Weeks before, executives from American corporations including JPMorgan Chase & Co. and Tesla Inc. came to China and met with top leaders. Business delegations from Japan and France have also visited recently, as have the chief executive officers of Intel Corp. and Mastercard Inc.
‘Old Friends’
Still, it’s unclear how effective China’s old friends strategy will be. While Gates has been an influential political figure on US climate and Covid policies, it’s not apparent he’d enter other areas of the US-China relationship.

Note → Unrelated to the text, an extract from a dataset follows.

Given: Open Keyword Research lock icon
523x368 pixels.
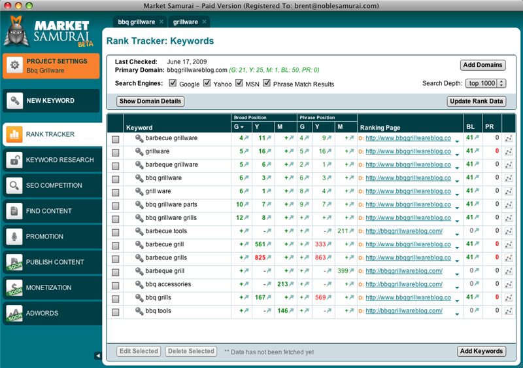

Kissinger, who published his history On China in 2011, acknowledged in an interview last year he hadn’t heard from Biden since he’d taken office, even though he’d been invited to meet every president at the White House since Richard Nixon.
Zhou Zhixing, a Chinese political commentator, wrote on social media that Xi’s embrace of “old friends” only exposed Beijing had failed to connect with a new generation of China experts in the US.
George Magnus, a research associate at Oxford University’s China Centre, said Kissinger’s role as an emissary likely wouldn’t lead to anything of “substance.”
“The strong message this friendship sends out is China would like nothing better than to be able to engage with a new 21st century Kissinger on whom Beijing could depend,” he said.
–With assistance from Jenny Leonard.